O consumo na Páscoa de 2026 ficou mais caro para o brasileiro — e isso já aparece nos dados. Apesar de o varejo registrar crescimento de até 5,1% no faturamento no período pré-feriado, houve queda de 2,6% nas unidades vendidas e de 1,5% no volume. Na prática, o consumidor está pagando mais e levando menos produtos para casa.
Esse movimento reflete o impacto direto da inflação sobre itens tradicionais da data, como ovos de Páscoa, chocolates e bacalhau, alterando o padrão de compra em um dos períodos mais importantes para o comércio.

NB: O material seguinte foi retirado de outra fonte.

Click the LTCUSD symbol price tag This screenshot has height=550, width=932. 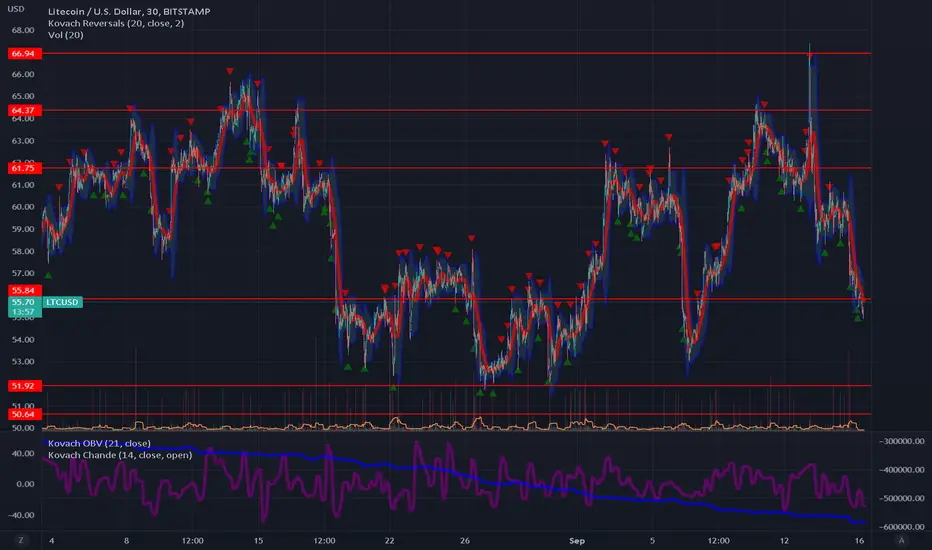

Mesmo com o aumento da receita, o dado mais relevante está no comportamento: a redução no volume indica que o crescimento não veio de mais consumo, mas sim de preços mais altos. Ou seja, o avanço do faturamento esconde uma perda de poder de compra.
Alta de preços explica queda no consumo na Páscoa
Os ovos de Páscoa lideram o movimento. O faturamento do item disparou 105,5% em relação a 2025, mas acompanhado de uma forte alta de preços — 17,4% por unidade e 12,3% por quilo. Esse encarecimento ajuda a explicar por que o avanço em volume (83%) é menor que o crescimento em receita.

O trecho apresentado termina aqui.